What to produce:
The answer should hold every line of the listing, unchanged and free of images.

*** Opening of Input ***

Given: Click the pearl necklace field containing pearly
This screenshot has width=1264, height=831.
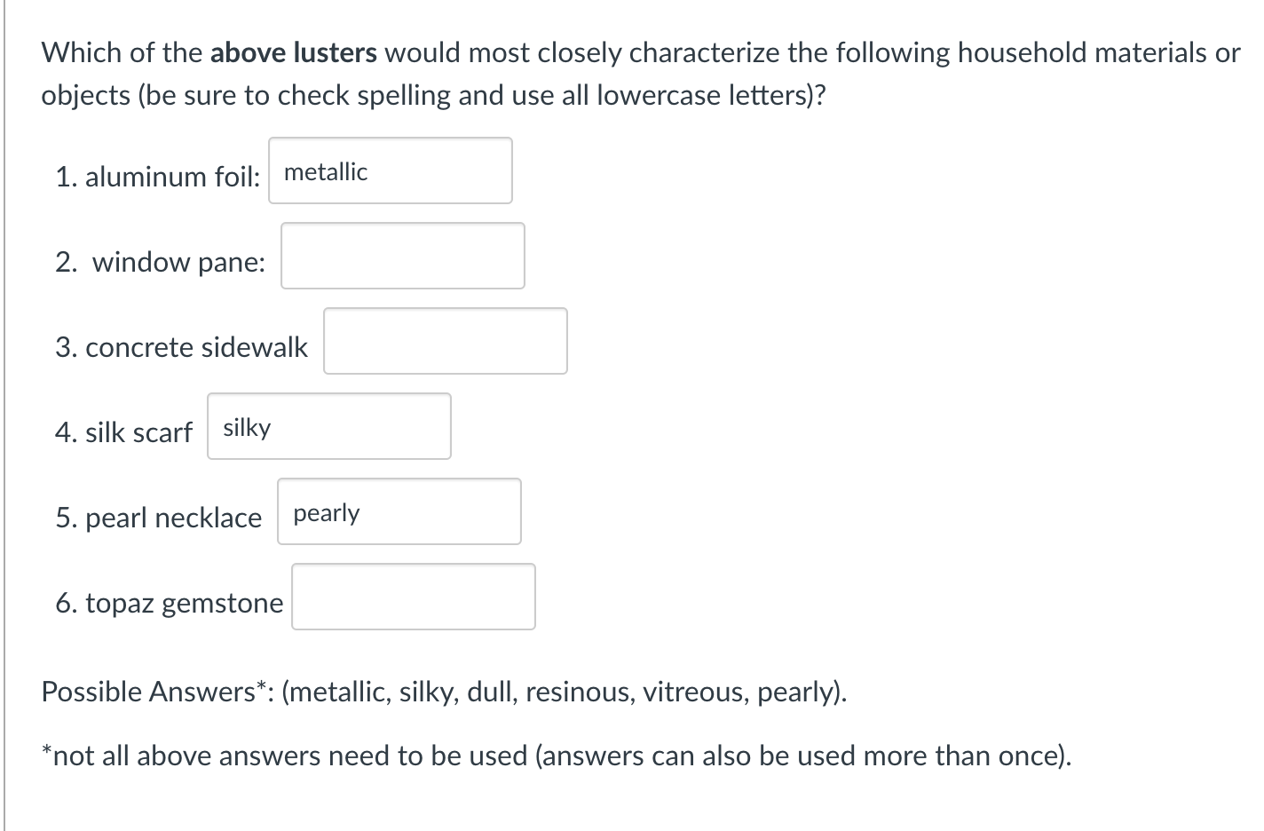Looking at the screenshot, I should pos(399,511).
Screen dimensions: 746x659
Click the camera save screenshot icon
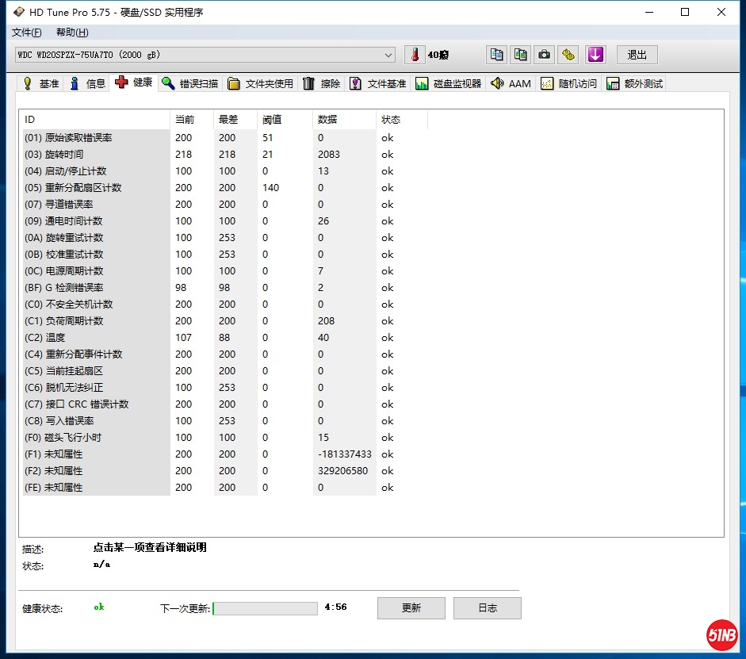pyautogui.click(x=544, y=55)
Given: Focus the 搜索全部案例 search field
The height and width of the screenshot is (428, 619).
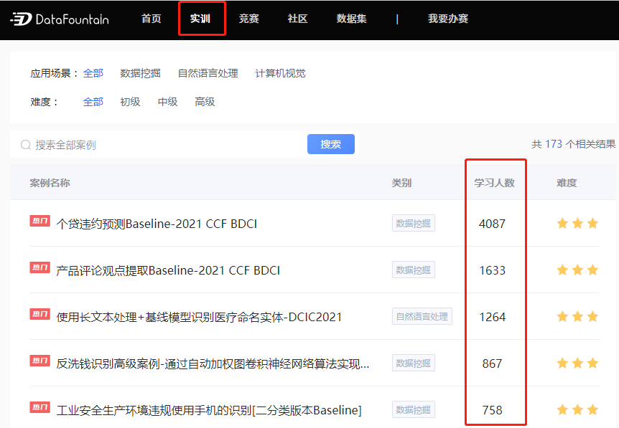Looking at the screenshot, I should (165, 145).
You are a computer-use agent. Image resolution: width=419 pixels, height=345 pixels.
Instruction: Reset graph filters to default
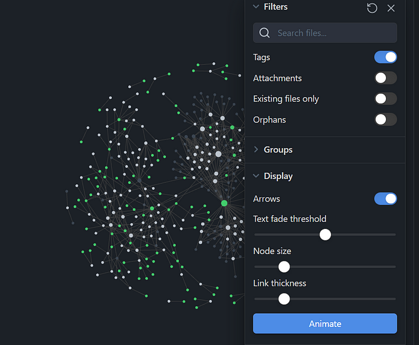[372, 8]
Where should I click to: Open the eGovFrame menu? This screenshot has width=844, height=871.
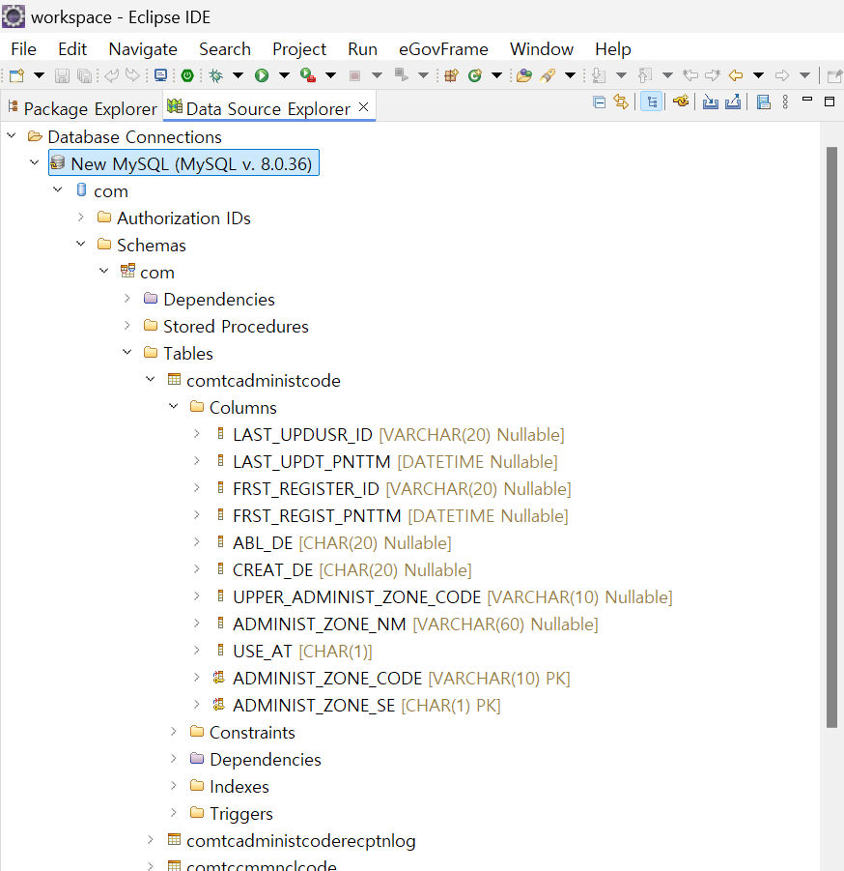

*** Close of Input ***

Written response:
Given: Click the pearl necklace field containing pearly
This screenshot has width=1264, height=831.
Looking at the screenshot, I should pos(399,511).
Screen dimensions: 746x659
Click the camera save screenshot icon
pyautogui.click(x=544, y=55)
Given: Focus the 搜索全部案例 search field
The height and width of the screenshot is (428, 619).
Looking at the screenshot, I should (165, 145).
You are a computer-use agent. Image resolution: width=419 pixels, height=345 pixels.
Instruction: Reset graph filters to default
[372, 8]
Where should I click to: Open the eGovFrame menu? This screenshot has width=844, height=871.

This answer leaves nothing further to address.